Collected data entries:

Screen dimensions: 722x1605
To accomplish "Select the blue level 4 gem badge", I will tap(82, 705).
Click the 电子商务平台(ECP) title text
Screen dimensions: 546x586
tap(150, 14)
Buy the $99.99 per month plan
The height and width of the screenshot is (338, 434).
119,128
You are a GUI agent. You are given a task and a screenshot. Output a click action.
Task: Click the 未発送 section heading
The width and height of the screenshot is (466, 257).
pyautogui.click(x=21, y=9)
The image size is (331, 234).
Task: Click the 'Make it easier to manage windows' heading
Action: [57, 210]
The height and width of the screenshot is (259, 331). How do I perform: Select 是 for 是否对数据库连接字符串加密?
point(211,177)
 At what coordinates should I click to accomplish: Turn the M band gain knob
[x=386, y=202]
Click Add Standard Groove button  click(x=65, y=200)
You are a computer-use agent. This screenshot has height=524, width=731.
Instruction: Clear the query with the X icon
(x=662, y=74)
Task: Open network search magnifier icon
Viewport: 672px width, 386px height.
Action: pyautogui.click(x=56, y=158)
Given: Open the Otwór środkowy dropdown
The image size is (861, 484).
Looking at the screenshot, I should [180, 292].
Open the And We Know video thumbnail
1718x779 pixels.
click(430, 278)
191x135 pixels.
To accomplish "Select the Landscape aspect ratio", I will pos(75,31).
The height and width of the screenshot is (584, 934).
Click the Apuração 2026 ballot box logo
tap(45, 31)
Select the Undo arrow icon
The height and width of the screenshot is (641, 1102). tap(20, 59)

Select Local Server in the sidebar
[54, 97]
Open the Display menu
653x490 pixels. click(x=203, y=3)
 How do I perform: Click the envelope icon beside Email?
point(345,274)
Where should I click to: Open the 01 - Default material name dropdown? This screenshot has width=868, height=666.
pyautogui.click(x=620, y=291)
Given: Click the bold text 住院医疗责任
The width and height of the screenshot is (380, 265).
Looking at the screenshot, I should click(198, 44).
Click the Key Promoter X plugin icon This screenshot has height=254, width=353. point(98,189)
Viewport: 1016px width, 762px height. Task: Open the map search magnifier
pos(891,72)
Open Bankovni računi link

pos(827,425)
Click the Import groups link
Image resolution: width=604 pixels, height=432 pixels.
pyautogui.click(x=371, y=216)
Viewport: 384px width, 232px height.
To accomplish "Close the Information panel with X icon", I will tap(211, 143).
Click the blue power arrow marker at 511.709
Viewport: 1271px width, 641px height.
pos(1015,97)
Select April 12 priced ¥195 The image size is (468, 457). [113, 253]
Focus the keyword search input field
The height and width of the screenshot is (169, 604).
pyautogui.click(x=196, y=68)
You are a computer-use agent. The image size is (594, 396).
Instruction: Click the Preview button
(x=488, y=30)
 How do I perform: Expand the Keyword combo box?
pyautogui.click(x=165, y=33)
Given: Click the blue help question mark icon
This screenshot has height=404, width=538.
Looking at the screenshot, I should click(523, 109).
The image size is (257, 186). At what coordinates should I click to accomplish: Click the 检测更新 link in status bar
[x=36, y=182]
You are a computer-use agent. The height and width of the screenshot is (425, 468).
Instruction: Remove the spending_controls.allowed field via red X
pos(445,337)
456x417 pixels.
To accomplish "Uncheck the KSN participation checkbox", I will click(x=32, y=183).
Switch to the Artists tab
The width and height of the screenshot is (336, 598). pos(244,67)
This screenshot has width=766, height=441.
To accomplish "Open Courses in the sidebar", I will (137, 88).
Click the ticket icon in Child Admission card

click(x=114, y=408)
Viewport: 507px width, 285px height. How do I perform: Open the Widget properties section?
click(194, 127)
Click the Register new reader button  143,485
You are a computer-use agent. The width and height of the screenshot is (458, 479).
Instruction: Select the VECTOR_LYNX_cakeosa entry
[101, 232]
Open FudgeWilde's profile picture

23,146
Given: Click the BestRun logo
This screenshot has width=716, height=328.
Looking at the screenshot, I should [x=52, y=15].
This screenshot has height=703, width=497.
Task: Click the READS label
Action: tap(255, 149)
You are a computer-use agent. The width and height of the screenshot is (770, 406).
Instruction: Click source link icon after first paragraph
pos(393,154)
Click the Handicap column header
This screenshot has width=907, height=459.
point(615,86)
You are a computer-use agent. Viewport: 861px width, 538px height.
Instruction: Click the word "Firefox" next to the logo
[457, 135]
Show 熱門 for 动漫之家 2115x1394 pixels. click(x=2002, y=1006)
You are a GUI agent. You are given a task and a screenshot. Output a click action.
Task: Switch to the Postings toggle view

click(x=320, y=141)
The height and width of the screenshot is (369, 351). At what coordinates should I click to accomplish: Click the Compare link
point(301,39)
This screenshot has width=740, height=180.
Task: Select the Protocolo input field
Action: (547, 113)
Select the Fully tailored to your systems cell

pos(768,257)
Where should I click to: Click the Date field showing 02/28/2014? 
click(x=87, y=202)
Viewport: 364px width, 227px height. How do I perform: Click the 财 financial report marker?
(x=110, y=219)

_Task objective_
Above are some records; copy exactly the lines from the one with "Where should I click to: Open" through the one with "You are a computer-use agent. The image", both included, and no others.

_Exercise response_
Where should I click to: Open the 01 - Default material name dropdown? This screenshot has width=868, height=666.
pyautogui.click(x=620, y=291)
Given: Click the bold text 住院医疗责任
The width and height of the screenshot is (380, 265).
Looking at the screenshot, I should click(198, 44).
Click the Key Promoter X plugin icon This screenshot has height=254, width=353. point(98,189)
Viewport: 1016px width, 762px height. Task: Open the map search magnifier
pos(891,72)
Open Bankovni računi link

pos(827,425)
Click the Import groups link
Image resolution: width=604 pixels, height=432 pixels.
pyautogui.click(x=371, y=216)
Viewport: 384px width, 232px height.
To accomplish "Close the Information panel with X icon", I will tap(211, 143).
Click the blue power arrow marker at 511.709
Viewport: 1271px width, 641px height.
pos(1015,97)
Select April 12 priced ¥195 The image size is (468, 457). [113, 253]
Focus the keyword search input field
The height and width of the screenshot is (169, 604).
pyautogui.click(x=196, y=68)
You are a computer-use agent. The image size is (594, 396).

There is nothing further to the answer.